Projects

Current and Past Projects

The Southern Ocean Freshwater Input from Antarctica (SOFIA) Initiative


The Southern Ocean Freshwater Input from Antarctica (SOFIA) Initiative aims to improve our understanding of the simulated response to Antarctic freshwater input, and in particular the model uncertainty. The initiative has developed an experimental protocol and is engaging with modelling groups from around the world to run this common set of experiments using a variety of coupled climate and ocean-only models. Data from this international multi-model ensemble is openly shared for analysis, and is being synthesized into a series of publications by SOFIA participants. The initiative was started by the CliC/CLIVAR/SCAR Southern Ocean Regional Panel, is endorsed as a CLIVAR task team, and has been submitted as a community MIP to CMIP7.

SOFIA

(Swart et al. (2023))

Flux-anomaly-forced model intercomparison project (FAFMIP)

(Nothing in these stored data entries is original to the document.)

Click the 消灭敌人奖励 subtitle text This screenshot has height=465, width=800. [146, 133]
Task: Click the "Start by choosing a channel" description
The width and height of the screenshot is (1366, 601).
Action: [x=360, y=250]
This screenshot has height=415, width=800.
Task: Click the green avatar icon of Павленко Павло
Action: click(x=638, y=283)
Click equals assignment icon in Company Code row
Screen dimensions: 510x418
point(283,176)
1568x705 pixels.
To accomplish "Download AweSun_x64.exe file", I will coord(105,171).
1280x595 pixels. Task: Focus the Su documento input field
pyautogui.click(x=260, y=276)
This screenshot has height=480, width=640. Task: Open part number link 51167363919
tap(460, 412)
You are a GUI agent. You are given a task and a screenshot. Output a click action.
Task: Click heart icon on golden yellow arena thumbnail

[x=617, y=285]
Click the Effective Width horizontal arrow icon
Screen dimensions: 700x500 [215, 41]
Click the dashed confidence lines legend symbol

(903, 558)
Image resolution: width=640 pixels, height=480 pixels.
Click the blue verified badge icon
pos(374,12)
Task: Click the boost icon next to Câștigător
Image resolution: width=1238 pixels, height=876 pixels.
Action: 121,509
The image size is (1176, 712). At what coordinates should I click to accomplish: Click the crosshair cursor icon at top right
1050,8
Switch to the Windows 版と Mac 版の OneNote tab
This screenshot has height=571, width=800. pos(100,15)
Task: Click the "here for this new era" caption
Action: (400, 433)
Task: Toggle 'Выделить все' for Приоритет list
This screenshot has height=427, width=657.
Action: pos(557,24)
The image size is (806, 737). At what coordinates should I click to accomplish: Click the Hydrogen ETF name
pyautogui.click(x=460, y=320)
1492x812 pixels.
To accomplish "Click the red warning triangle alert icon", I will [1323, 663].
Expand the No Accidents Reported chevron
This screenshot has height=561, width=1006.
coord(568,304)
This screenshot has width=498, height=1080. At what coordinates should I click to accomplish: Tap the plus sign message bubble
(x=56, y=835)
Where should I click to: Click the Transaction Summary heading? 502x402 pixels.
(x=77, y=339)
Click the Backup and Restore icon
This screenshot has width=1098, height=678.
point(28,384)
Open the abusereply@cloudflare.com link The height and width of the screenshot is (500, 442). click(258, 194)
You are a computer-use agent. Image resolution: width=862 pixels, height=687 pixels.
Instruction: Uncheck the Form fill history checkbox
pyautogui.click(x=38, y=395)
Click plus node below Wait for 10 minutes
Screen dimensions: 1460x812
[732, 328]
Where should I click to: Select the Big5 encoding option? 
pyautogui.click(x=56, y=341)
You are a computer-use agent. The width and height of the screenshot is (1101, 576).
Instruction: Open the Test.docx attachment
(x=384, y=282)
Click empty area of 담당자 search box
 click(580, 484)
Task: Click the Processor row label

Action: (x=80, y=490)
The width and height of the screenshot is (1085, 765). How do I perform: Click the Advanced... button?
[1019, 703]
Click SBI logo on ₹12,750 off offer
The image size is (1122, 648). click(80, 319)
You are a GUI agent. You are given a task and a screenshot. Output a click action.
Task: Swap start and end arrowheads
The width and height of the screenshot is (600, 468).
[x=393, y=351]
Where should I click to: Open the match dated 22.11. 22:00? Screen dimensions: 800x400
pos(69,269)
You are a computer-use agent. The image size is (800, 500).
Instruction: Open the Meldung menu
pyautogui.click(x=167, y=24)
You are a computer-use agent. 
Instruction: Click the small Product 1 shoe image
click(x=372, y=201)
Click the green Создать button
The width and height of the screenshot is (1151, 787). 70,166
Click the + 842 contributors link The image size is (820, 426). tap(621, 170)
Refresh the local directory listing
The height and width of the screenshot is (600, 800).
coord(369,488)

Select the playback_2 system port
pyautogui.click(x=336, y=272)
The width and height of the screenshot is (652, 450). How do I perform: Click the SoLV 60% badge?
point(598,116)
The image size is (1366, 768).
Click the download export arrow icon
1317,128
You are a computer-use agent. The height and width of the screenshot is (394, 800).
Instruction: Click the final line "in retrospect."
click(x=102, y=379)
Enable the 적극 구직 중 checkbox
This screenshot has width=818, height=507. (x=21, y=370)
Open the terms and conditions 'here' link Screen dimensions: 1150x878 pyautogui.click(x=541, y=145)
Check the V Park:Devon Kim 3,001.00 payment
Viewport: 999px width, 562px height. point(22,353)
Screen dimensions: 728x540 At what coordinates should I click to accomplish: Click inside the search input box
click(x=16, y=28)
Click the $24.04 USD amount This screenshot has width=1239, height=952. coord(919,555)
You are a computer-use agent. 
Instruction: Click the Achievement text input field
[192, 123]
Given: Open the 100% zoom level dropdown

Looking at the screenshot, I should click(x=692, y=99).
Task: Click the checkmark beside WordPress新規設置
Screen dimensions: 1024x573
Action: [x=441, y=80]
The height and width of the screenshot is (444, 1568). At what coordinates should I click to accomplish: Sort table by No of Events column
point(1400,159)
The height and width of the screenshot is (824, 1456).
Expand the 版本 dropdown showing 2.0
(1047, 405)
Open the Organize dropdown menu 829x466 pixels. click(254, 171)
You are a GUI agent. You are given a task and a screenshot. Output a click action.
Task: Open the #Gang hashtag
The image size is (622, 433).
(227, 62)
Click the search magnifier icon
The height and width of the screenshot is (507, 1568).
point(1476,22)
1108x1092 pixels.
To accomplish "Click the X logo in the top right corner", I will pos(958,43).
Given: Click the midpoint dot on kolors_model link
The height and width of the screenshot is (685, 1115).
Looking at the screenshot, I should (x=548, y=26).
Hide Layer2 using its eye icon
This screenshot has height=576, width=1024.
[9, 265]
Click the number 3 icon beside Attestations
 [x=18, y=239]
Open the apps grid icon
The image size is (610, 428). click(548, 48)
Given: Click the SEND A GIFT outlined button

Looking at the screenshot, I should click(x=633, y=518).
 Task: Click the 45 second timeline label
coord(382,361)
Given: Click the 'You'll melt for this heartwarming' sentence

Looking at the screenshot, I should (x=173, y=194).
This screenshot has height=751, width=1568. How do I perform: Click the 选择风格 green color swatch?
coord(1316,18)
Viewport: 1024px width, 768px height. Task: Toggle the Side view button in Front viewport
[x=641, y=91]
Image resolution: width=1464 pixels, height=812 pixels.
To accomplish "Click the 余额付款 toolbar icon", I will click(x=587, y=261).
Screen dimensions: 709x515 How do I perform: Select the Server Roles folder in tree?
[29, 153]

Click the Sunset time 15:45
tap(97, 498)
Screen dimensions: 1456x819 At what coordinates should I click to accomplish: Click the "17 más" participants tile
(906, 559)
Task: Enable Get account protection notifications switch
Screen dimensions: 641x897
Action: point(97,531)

FAFMIP is an atmosphere-ocean general circulation model intercomparison project of CMIP6, initiated in 2016. Its purpose is to investigate the model spread in AOGCM projections of ocean climate change forced by CO2 increase. This spread is due to the different AOGCMs’ differing simulations of regional ocean density and circulation changes, especially in high latitudes and the North Atlantic.

Ocean-only FAFMIP uses a novel design of ocean general circulation model (OGCM) experiments to investigate the ocean’s response to surface buoyancy and momentum flux perturbations without atmosphere-ocean feedbacks.

(Navarro-Labastida, R., R. Farneti (2023); Narayanasetti et al. (2022); Todd et al. (2020))

Co-ordinated Ocean-Ice Reference Experiments (CORE)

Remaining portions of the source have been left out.